Table of Contents
Washington University Experience | VASCULAR | Respirator Brain (In Vivo Autolysis) | 2A0 Case 2 History
Case 2 History ---- The patient was a 4 year old female who developed a fever, sore throat and cough treated by an antibiotic regimen. Her high fever continued, she began vomiting and was taken to SLCH ER where she was found to have orthostatic hypotension (treated with fluids) and respiratory distress for which she was intubated. During the intubation process she had an episode of asystole lasting less than a minute. Following intubation her blood pressure was 87/50 with a heart rate of 162. Twenty four hours later she developed nuchal rigidity, ankle clonus, bilateral Babinski signs and diffuse hyperreflexia. The patient was given Decadron and Amicar. At approximately 8:00 PM, the patient's mental status deteriorated markedly with decerebrate posturing and clonic seizure activity. An emergency CT scan revealed no changes. A bolt was placed and demonstrated extremely high intracranial pressures. An ammonia level rose from 7 on January 26th, the day of admission, to 150 on January 29th. Liver function tests remained elevated throughout her hospitalization.
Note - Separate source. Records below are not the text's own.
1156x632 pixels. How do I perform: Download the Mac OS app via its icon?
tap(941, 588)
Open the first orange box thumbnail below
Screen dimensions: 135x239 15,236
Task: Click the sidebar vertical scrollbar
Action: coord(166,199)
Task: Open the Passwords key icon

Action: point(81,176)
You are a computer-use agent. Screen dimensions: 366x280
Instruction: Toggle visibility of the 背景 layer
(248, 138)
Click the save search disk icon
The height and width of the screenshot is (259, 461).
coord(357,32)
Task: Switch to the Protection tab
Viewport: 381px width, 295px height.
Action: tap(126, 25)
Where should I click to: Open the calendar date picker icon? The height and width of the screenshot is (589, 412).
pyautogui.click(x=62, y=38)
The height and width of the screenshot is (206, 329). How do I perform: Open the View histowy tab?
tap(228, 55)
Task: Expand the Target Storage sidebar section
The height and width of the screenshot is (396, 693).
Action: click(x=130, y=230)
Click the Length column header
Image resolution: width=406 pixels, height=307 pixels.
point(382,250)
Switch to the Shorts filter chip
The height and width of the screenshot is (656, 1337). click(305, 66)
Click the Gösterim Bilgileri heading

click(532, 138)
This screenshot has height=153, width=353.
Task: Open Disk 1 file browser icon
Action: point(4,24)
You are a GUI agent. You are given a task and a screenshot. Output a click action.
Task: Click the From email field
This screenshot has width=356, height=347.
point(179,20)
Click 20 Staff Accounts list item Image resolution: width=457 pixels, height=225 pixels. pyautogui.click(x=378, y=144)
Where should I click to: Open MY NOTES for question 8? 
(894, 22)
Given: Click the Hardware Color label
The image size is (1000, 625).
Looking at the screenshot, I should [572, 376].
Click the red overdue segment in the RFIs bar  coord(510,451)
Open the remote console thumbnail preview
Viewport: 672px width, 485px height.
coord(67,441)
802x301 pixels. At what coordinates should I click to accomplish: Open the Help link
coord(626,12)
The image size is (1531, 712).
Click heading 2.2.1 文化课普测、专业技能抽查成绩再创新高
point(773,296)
Her prothrombin time was below 20% despite administration of vitamin K. She eventually became hyperosmolar, with serum osmolarity as high as 400 and serum glucose values as high as 915. On January 31st the patient suffered respiratory arrest and required Dopamine and salt-poor albumin to maintain adequate blood pressure. Her examination after the arrest revealed no brain function and the respirator was discontinued on February 5. ---- Autopsy findings were consistent with Reye syndrome with cerebral edema and microsteatosis of the liver. Brain weight was not recorded.